Loyals like to believe that they protect royals. "Long live the King" is a line from our national anthem, so there is nothing wrong in chanting it. The trouble is those who chant it loudest are sometimes the ones who are doing royalty the most harm. And for them anyone who doesn't chant in the right way, or loud enough, is somehow less loyal.

The second type of loyalist is the one who ends up hurting the real longterm interests of the monarchy without actually meaning to do so. This type lives in the glory of the past, and refuses to accept that things have changed. In the old days reality could be manufactured, and they think it can still be done. Unfortunately, airbrushing history doesn't work anymore. And sure enough, it is because of loyalists like these that Paras has come back these that Paras has come back to haunt the Palace. Last week we were greeted by the unprecedented sight of royalty being brought in effigy to the gates of the palace, accompanied by a kharpan carrying more than half a million signatures. When the silent speak, the sound is too loud to be ignored.

On the other side are the tooclever- by-half, self-professed prot?g?s of Mao Zedong who keep raising the bogey of republicanism. It is an empty threat: absolute monarchs invite the wrath of their subjects, citizens in a constitutional monarchy actually value that institution too much to be disrespectful towards it.
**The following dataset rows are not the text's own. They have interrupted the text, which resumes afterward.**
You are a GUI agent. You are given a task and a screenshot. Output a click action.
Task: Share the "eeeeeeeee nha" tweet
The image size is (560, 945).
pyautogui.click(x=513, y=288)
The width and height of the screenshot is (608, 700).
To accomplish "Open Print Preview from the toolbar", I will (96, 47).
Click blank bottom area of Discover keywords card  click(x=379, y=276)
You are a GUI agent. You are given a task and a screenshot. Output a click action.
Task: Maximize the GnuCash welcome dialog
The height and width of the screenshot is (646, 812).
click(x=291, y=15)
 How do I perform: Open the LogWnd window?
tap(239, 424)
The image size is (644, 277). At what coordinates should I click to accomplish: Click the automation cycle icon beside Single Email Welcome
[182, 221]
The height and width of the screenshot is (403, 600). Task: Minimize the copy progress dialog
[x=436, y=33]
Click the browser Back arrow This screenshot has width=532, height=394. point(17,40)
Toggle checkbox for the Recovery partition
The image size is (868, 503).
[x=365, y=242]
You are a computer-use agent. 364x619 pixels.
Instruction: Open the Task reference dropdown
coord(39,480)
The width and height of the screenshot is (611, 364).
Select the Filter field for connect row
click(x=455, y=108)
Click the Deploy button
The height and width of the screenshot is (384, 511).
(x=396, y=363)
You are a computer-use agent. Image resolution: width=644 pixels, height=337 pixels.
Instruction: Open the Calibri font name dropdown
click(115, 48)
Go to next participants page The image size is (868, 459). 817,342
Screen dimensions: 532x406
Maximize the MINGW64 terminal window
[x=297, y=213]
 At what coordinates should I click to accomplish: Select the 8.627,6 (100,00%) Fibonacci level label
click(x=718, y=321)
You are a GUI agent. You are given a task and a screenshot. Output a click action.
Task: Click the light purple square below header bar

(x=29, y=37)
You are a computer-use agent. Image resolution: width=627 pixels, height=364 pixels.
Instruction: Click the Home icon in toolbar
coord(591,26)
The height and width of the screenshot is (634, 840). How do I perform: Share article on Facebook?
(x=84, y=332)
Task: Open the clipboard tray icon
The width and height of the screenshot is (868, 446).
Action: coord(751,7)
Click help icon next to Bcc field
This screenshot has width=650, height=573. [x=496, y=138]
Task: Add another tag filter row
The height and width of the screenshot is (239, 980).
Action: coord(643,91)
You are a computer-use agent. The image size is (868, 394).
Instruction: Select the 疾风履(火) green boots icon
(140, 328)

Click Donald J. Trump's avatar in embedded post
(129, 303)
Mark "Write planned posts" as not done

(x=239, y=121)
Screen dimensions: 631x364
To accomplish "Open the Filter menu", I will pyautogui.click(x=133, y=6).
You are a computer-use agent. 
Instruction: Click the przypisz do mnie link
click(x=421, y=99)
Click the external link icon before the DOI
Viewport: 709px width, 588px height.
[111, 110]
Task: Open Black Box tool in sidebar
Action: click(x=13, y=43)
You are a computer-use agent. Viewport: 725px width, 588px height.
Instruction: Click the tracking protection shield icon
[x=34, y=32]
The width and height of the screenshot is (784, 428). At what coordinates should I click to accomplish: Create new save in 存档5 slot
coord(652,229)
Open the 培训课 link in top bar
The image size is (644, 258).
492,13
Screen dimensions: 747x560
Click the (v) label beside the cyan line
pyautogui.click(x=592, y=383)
I may not believe in absolute monarchy, but I respect your right to defend it if you want to. Ditto for republicanism. As long as you don't pick up a gun. Freedom of faith is an integral part of democracy. A healthy debate between the two can only help evolve balanced and moderate views to prevail over extremism.

There is something in our fatalistically know-it-all culture that prevents learning. We believe that whatever is worth knowing was already known to our ancestors, therefore there is no need for us to learn anymore. Panchayat ideologues espoused the "Land and Climate Theory" of a system suited to our soil. They prophesised that the monarchy would fall after becoming constitutional. Actually, it has become stronger. There should be no shame in admitting it or learning from the experiences of constitutional monarchies elsewhere in the world. (Why should the minions of our royalty snigger at the kings of other countries just because they are egalitarian enough to ride bicycles or raise water buffaloes?) So, there is
no reason why King Birendra should not try to resolve the controversy swirling
around his nephew. The public is convinced that it was Paras who killed Praveen Gurung. Finding a fall-guy, persuading a grieving widow to silence, and subverting the legal system may offer temporary relief. But there is no doubt that the more justice is delayed, the deeper it will dent the credibility of the institution that Paras represents.

As one deeply concerned reader has so rightly pointed out in a letter to the editor of this newspaper (#5), the real issue in the Paras episode is not of a person anymore, nor of legal fine print, it is that of justice. For those who still swear by scriptures in matters related to monarchy, here is what Manu has to say in his canons on the Hindu way of life, Manusmriti: "The King should not
leave an offender unpunished, whatever may be his relationship with him.
Neither father, nor a teacher, not a friend, not mother, nor wife, nor a son, nor a priest should go unpunished for the offence committed."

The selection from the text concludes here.